Starting with the line below that holds "Task: Open the KMBSL stock symbol" and stopping after the line that holds "The image size is (1133, 775).", transcribe the lines exactly, leaving out all pictures.
----- Data supplied
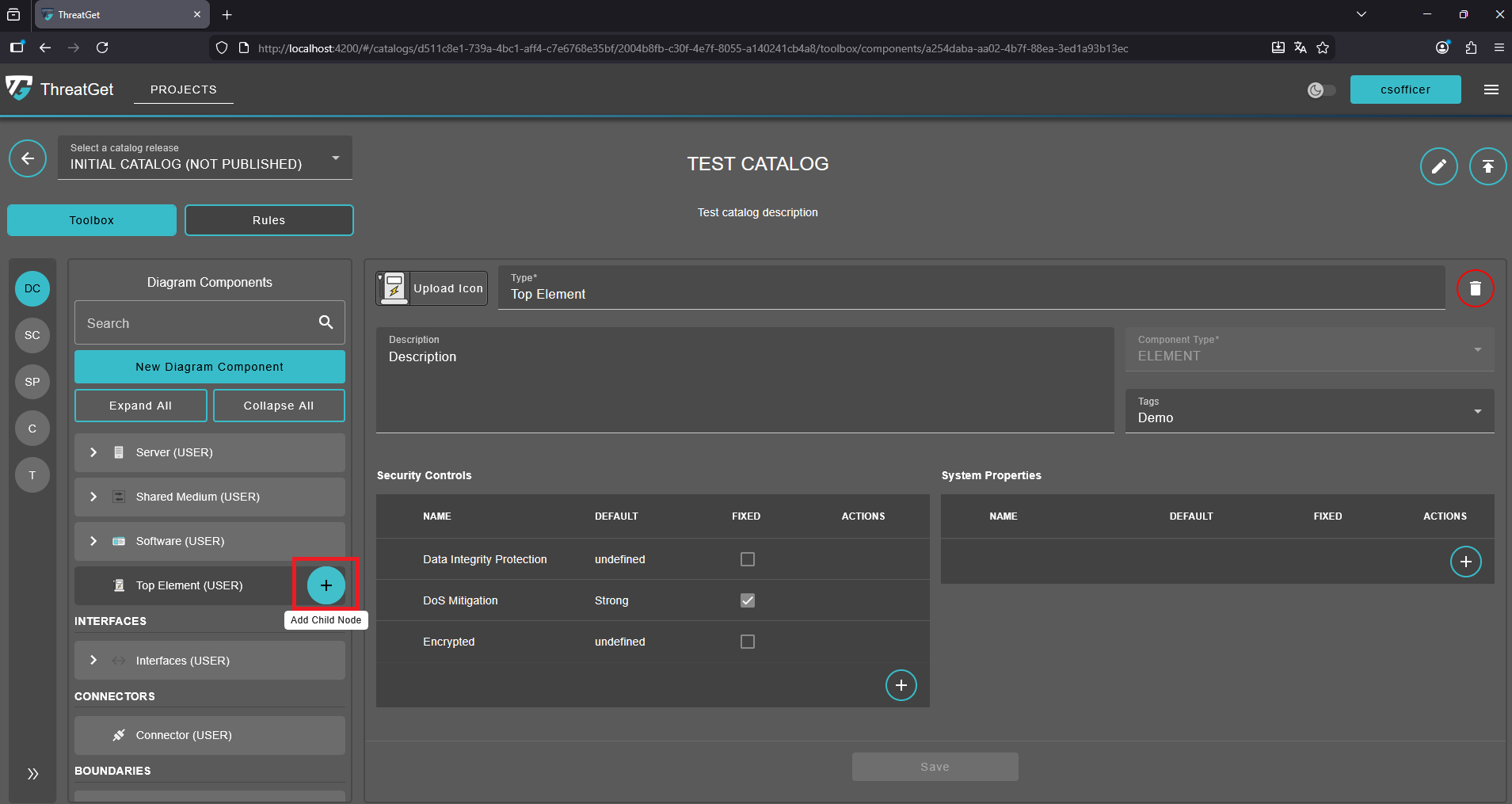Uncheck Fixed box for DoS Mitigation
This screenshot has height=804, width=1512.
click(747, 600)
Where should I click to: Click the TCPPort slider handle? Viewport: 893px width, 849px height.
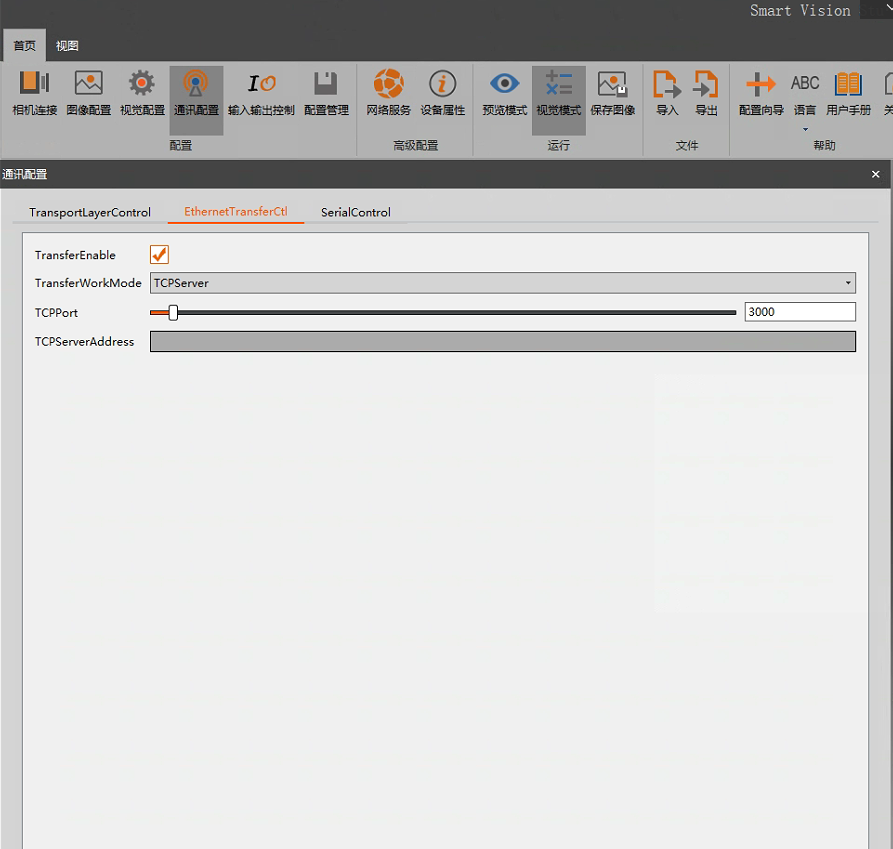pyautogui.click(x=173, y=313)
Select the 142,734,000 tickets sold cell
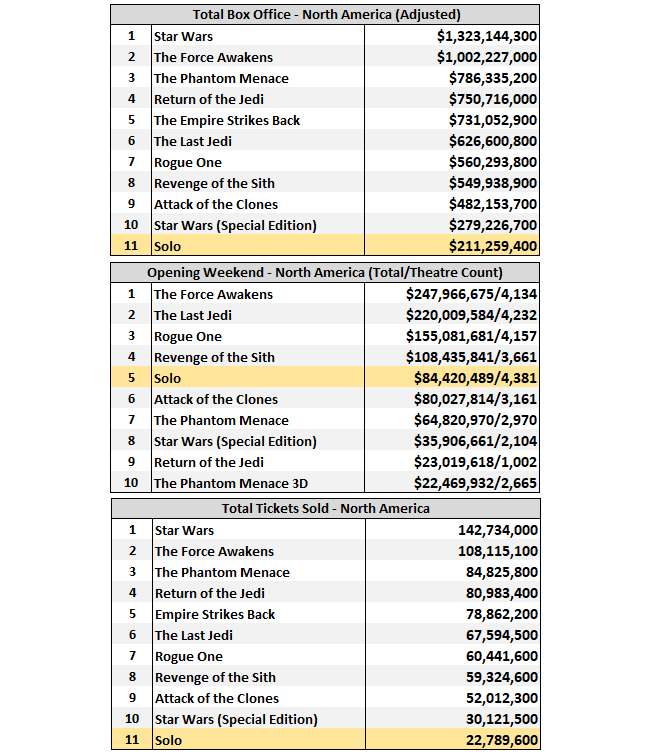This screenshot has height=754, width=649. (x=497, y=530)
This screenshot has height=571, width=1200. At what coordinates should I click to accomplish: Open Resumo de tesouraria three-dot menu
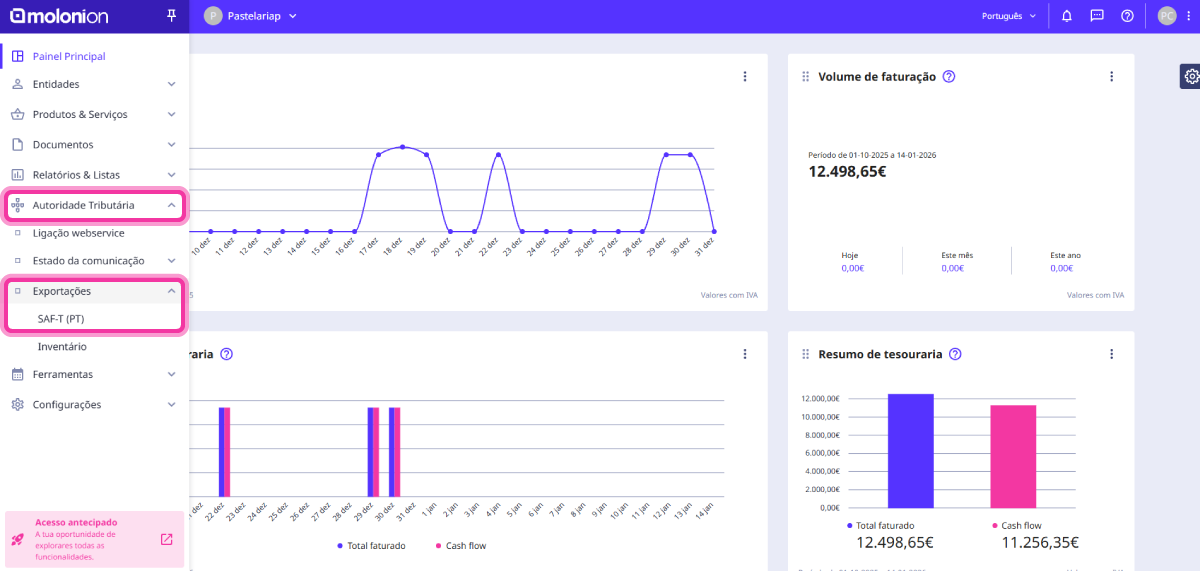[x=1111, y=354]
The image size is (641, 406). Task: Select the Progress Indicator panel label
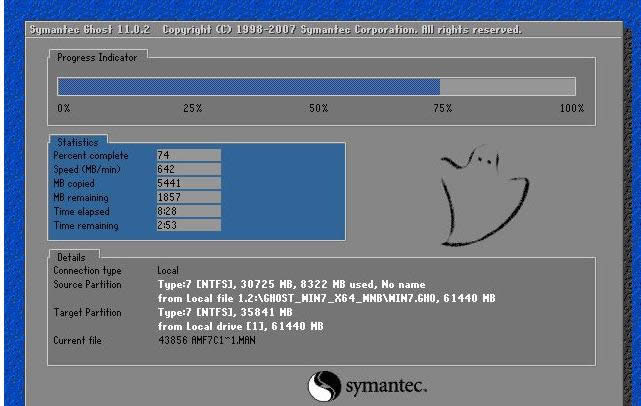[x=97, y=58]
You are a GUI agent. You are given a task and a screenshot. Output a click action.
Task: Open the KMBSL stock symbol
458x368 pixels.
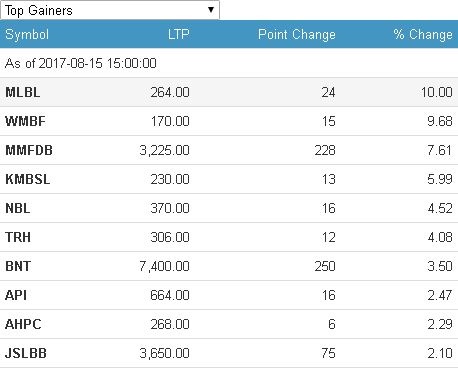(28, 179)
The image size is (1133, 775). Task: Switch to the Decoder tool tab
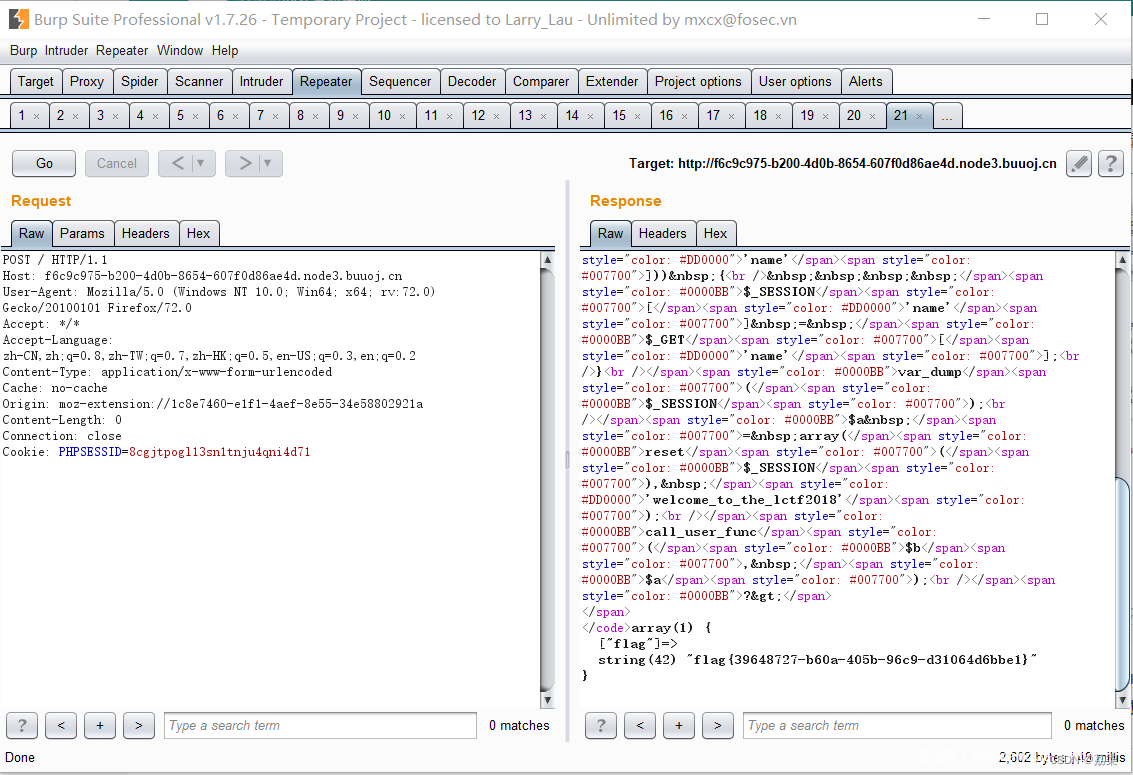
----------
----- Data supplied
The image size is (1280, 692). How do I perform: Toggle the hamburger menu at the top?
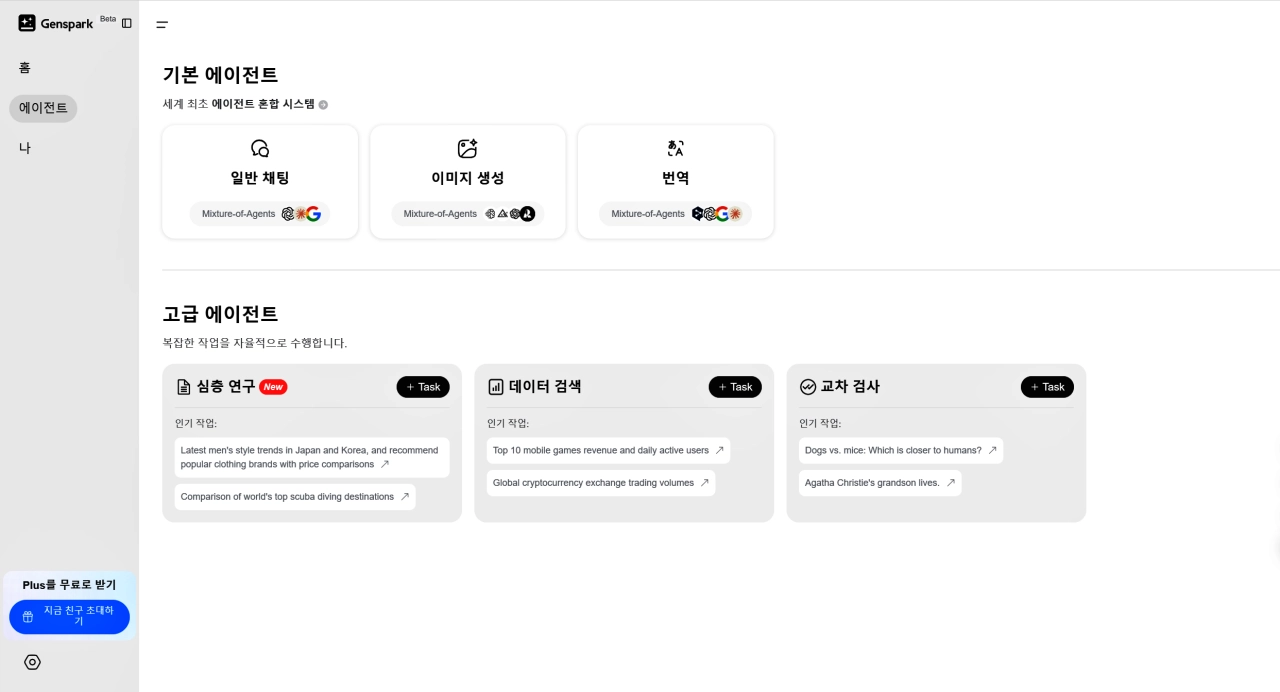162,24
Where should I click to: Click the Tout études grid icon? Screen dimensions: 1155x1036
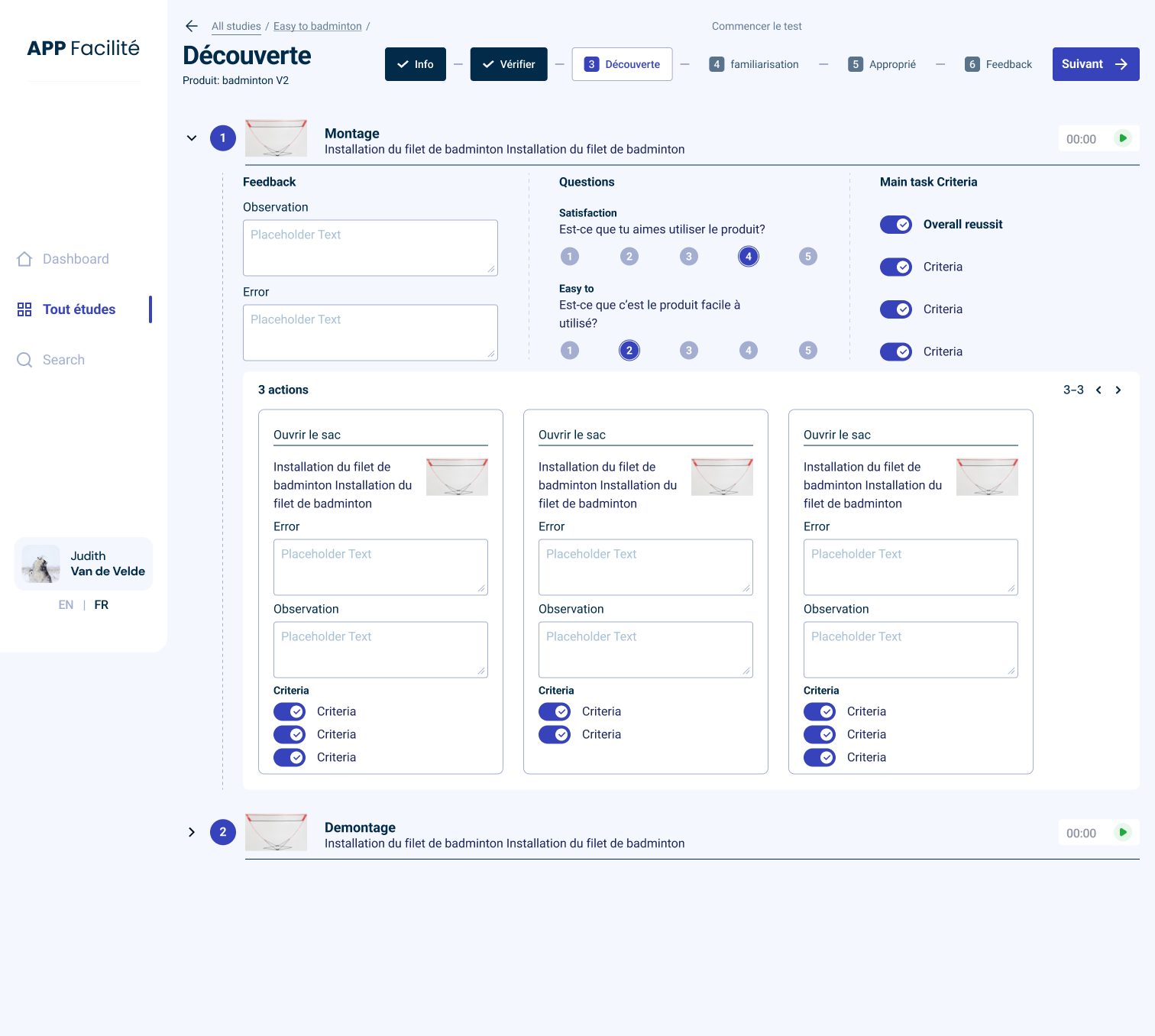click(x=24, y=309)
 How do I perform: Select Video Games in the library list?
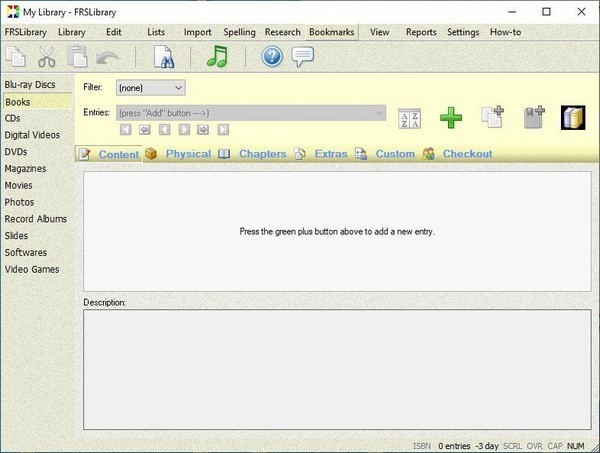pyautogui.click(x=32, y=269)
----------
Exercise response
Task: Open the KMBSL stock symbol
458x368 pixels.
(28, 179)
The image size is (1133, 775). Task: Switch to the Decoder tool tab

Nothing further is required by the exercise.